29 convicts to kick off monitoring initiative

Twenty-nine inmates set for release this month will be the first to be required to wear an electronic tag under a new law aimed at preventing people convicted of sexual and violent crimes from reoffending.

The law could see former convicts monitored by the recently established Justice Safety Observation Ad Hoc Center (JSOC) for up to 10 years, according to Justice Minister Somsak Thepsutin.

He also said that the Criminal Court has the authority to both reduce and increase the period of post-release surveillance, or reincarcerate any inmates who violate the terms of their release or are considered very likely to repeat their offences.

Yesterday marked the first day of the implementation of the law, which was published in the Royal Gazette on Oct 25 last year.

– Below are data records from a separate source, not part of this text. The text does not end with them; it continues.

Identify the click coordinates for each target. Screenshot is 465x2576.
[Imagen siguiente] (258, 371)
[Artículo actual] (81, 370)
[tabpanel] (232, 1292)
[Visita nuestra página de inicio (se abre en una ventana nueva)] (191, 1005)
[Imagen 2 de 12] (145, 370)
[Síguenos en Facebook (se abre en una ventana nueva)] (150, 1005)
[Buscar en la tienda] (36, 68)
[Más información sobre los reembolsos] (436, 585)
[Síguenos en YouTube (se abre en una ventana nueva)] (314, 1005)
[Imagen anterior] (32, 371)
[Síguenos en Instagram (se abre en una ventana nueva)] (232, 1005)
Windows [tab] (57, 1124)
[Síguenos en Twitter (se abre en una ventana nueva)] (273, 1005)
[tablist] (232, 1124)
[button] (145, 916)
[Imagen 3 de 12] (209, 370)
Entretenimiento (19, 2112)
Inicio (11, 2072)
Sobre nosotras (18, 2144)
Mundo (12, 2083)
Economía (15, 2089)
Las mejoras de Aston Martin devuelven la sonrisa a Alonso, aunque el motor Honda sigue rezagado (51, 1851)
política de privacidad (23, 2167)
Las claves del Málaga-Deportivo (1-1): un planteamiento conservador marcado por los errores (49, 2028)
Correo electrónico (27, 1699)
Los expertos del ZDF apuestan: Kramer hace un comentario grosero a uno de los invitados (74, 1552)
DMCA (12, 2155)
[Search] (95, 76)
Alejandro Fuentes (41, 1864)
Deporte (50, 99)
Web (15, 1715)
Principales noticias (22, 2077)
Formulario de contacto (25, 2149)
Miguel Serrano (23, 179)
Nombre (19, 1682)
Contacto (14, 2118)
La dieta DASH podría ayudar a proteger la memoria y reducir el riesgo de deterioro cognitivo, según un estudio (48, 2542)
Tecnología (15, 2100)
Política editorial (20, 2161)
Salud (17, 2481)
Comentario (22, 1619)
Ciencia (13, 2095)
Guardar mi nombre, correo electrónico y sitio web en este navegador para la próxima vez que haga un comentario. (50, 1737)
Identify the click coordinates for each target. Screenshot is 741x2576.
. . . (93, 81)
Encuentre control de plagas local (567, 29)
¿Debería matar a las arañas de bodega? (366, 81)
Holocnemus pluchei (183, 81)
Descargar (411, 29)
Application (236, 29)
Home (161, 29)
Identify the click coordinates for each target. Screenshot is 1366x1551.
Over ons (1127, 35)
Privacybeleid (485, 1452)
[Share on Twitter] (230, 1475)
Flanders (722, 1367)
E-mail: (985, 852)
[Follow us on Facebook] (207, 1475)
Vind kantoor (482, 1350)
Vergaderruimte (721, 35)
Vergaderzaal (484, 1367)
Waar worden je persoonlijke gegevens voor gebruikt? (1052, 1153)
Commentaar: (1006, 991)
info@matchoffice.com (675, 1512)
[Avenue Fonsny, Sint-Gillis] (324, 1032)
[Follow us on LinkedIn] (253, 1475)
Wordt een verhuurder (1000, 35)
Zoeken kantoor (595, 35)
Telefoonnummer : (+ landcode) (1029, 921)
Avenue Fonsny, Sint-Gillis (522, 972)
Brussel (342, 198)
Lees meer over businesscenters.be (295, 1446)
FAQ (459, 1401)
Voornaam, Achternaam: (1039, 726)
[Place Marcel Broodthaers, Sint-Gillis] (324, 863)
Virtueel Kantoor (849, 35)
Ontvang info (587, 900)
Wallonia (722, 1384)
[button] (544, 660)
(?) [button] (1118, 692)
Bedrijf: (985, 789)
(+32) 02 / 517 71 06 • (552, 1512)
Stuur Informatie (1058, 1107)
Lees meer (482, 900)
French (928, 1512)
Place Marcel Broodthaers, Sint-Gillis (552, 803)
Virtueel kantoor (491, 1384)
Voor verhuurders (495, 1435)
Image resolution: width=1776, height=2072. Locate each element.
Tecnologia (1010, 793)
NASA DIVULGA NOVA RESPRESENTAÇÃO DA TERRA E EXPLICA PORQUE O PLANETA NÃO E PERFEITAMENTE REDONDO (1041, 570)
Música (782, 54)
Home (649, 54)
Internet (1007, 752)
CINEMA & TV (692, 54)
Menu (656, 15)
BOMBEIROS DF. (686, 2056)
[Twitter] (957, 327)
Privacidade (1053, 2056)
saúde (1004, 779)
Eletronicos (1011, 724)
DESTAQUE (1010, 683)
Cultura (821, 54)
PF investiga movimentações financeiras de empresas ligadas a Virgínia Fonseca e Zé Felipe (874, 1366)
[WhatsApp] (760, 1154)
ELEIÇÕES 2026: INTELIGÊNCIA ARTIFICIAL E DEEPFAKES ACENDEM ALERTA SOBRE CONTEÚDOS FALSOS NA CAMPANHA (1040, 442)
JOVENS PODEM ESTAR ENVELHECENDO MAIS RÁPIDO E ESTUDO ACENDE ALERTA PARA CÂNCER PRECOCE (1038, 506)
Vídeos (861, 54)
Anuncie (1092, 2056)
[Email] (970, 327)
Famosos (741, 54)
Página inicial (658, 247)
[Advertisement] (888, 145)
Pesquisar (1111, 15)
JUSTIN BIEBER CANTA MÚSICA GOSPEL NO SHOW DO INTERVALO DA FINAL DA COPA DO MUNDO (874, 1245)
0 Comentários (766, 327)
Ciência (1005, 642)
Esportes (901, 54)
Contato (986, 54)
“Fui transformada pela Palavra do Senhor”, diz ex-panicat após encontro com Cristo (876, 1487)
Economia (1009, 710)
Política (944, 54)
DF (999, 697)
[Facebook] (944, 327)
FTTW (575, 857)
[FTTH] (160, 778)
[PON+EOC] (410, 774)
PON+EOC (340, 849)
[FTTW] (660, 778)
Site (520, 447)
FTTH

The law seeks to reduce recidivism among sex offenders and violent criminals, and allows for the chemical castration of convicted rapists prior to release, among a number of controversial provisions.

According to Mr Somsak, the law received quick approval, with a year and nine months of preparation before being published in the Royal Gazette.

A committee, however, is holding two discussions that may lead to equally swift amendments to the law, said Mr Somsak.

The first, led by the ministry, was yesterday, focusing on ministerial regulations related to the law’s application.

Another slated for today and led by the ministry’s deputy permanent secretary, Sahakorn Petchnarin, will focus on measures to prevent repeat offences, and how ex-convicts are monitored.

Should changes be recommended, they will then be submitted for a court decision, the ministry said.

Mr Somsak said it is expected the law will not only reduce violent and sexual crimes but also eventually see Thailand remove the death penalty entirely from its statute book.